[Study questions]
a: According to the hockey player biography, how many times was Johansson Swedish champion as a player of Djurgårdens IF?
b: Repeat the stretch of the hockey player biography from "Swedish ice hockey player (1929–1997)" through "and Hammarby IF.".
c: Write the next part of the biography of the Swedish ice hockey player, picking up after its last sentence.

[Document excerpt]
Swedish ice hockey player (1929–1997)

Gösta Rudolf Torsten "Lill-Lulle" Johansson (2 March 1929 – 10 April 1997) was a Swedish ice hockey player. Johansson played for IK Göta, Djurgårdens IF, KTSV Preussen Krefeld, Västerås IK, and Hammarby IF.

==Biography==
Johansson was born in Stockholm to ice hockey player Gustaf Johansson.

In 1953 Johansson became world champion with the Swedish team. He was named one of the best players of 1949–1955 among Sven Tumba, Roland Stoltz and Lasse Björn. He was 32nd recipient of the Stor Grabb, an honorary award within Swedish sports. In 1952 Johansson finished third with the Swedish team in the Winter Olympics ice hockey tournament. He also won silver in 1951 and bronze in 1954 in the World Ice Hockey Championships. As a player of Djurgårdens IF, Johansson was Swedish champion a total of seven times.

[Data records]
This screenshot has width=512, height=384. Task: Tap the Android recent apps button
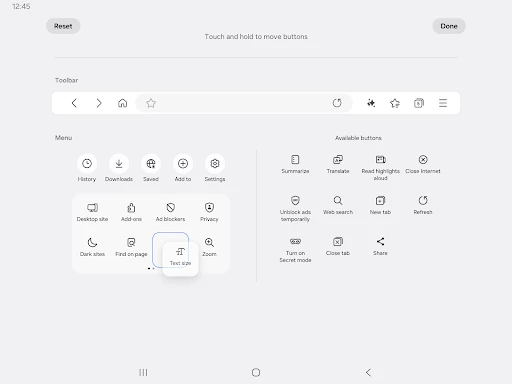tap(143, 372)
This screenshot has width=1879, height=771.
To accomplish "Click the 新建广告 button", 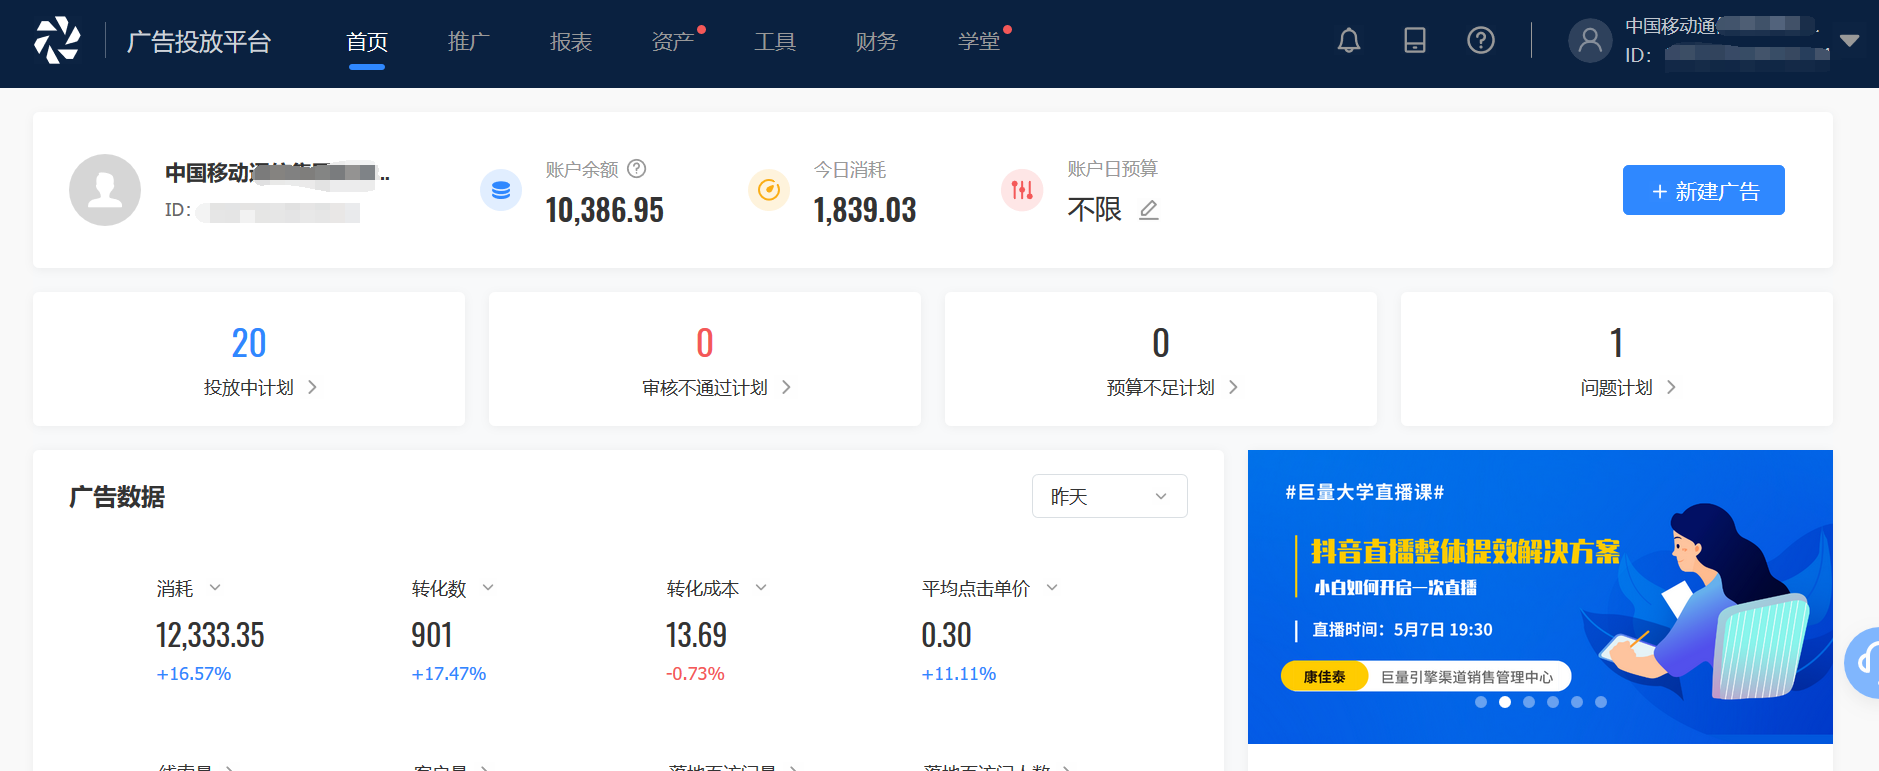I will click(1703, 190).
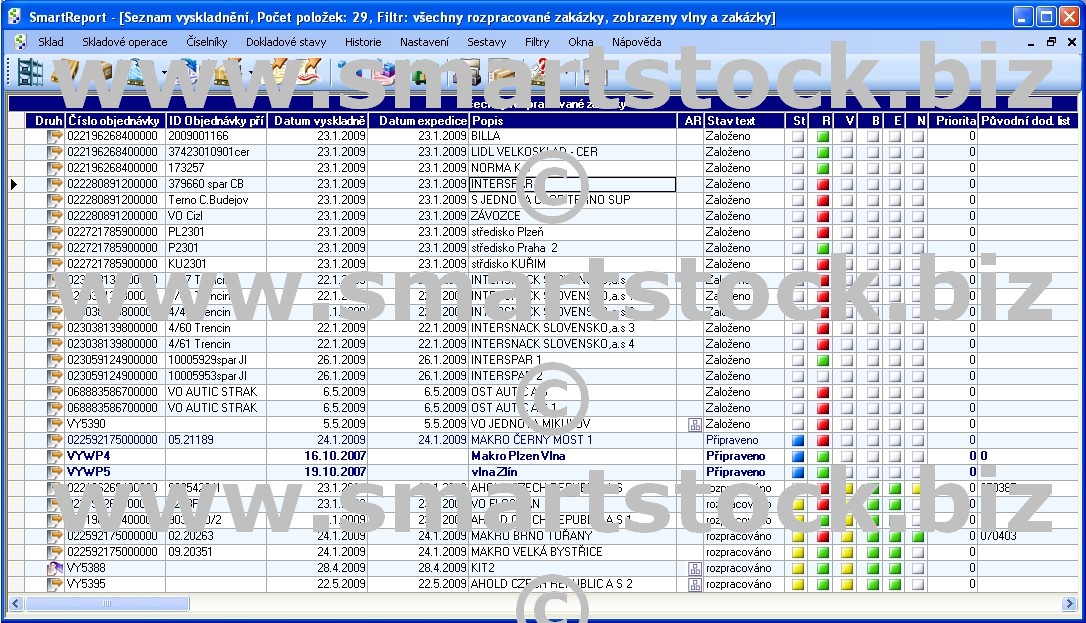The image size is (1086, 623).
Task: Click the red R indicator in the INTERSPAR 2 row
Action: 823,376
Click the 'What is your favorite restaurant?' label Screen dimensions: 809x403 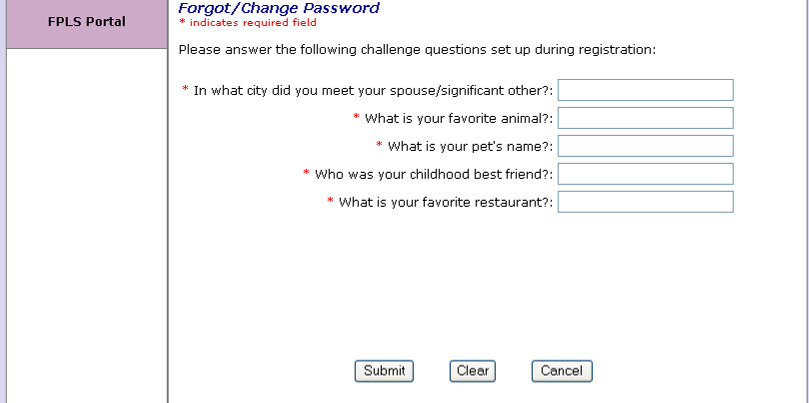446,202
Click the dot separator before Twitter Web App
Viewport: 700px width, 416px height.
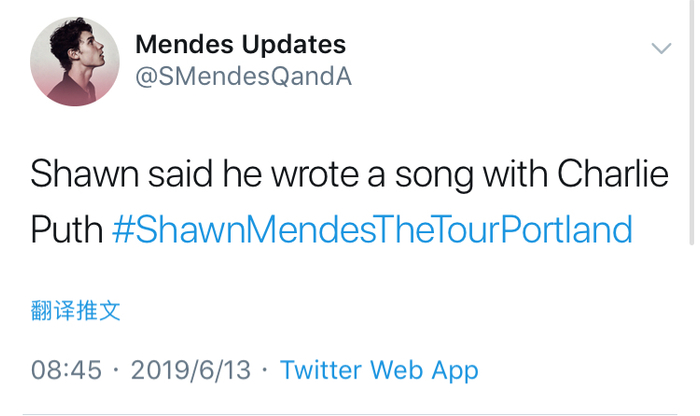coord(265,370)
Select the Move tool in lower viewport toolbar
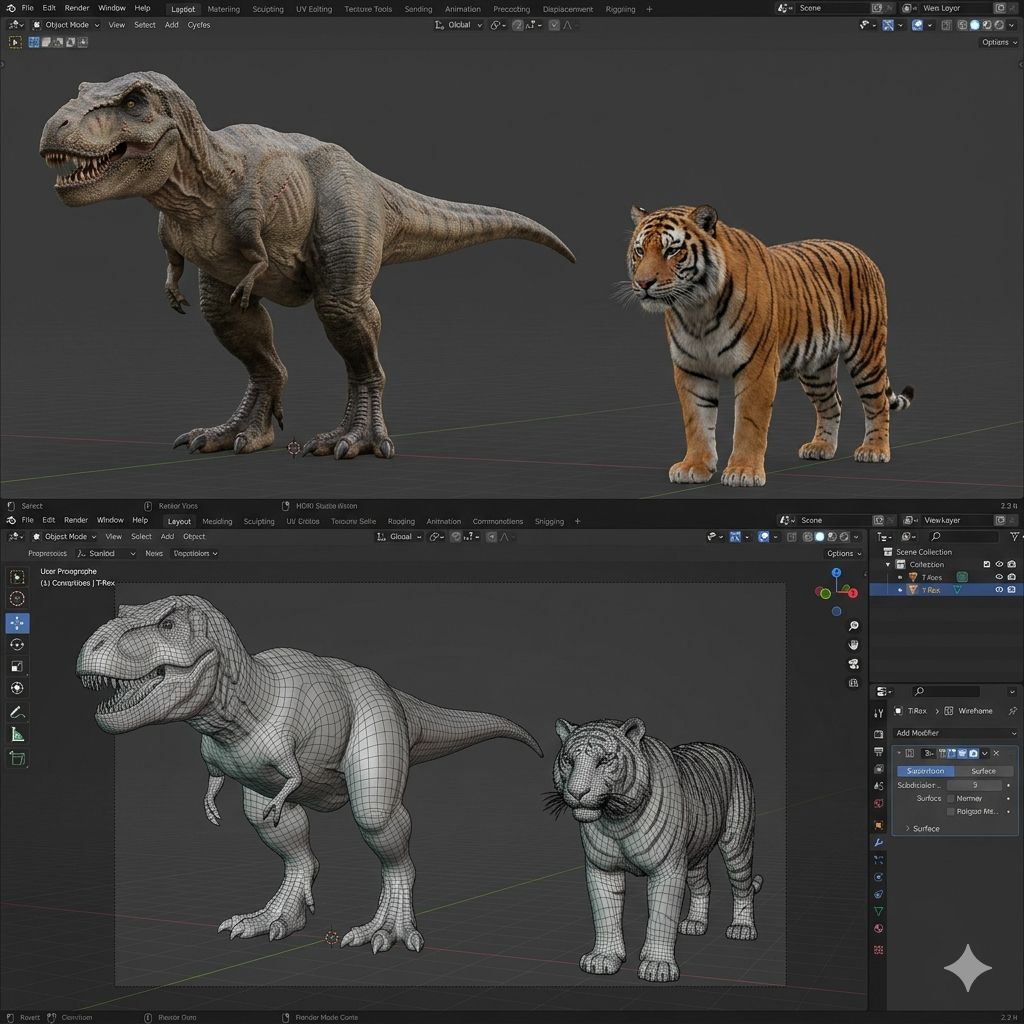This screenshot has width=1024, height=1024. [x=18, y=623]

[Task-by-task outputs]
a: Seven times.

b:
Swedish ice hockey player (1929–1997)

Gösta Rudolf Torsten "Lill-Lulle" Johansson (2 March 1929 – 10 April 1997) was a Swedish ice hockey player. Johansson played for IK Göta, Djurgårdens IF, KTSV Preussen Krefeld, Västerås IK, and Hammarby IF.

c:
Johansson was the first Swedish ice hockey player to play professionally. He won the German championship as a player of Krefeld in former Federal Republic of Germany. Besides working as a businessman, Johansson was a successful trainer in Sweden, Switzerland and Italy. He coached the team Bolzano to 3 times championship victory.

He became the second highest ranked Swedish ice hockey professional in Europe. He played in Zurich-Switzerland, and Krefeld in Germany during the 1950–1951 season.

After finishing his active career, Johansson worked as an ice hockey coach. He was also a businessman in Sweden, Switzerland and Italy. Johansson won the Italian championship three times.

==Personal life==
In 1955 he married the German skater Gundi Busch. She was Germany's first World championship in ice skating, which she won in 1954. Later they moved to Stockholm with their son Peter Lulle Johansson. In Stockholm, Gundi worked as ice skating trainer for many years before she died in Chronic obstructive pulmonary disease 2014.

Johansson died from liver cancer at home in Stockholm in 1997.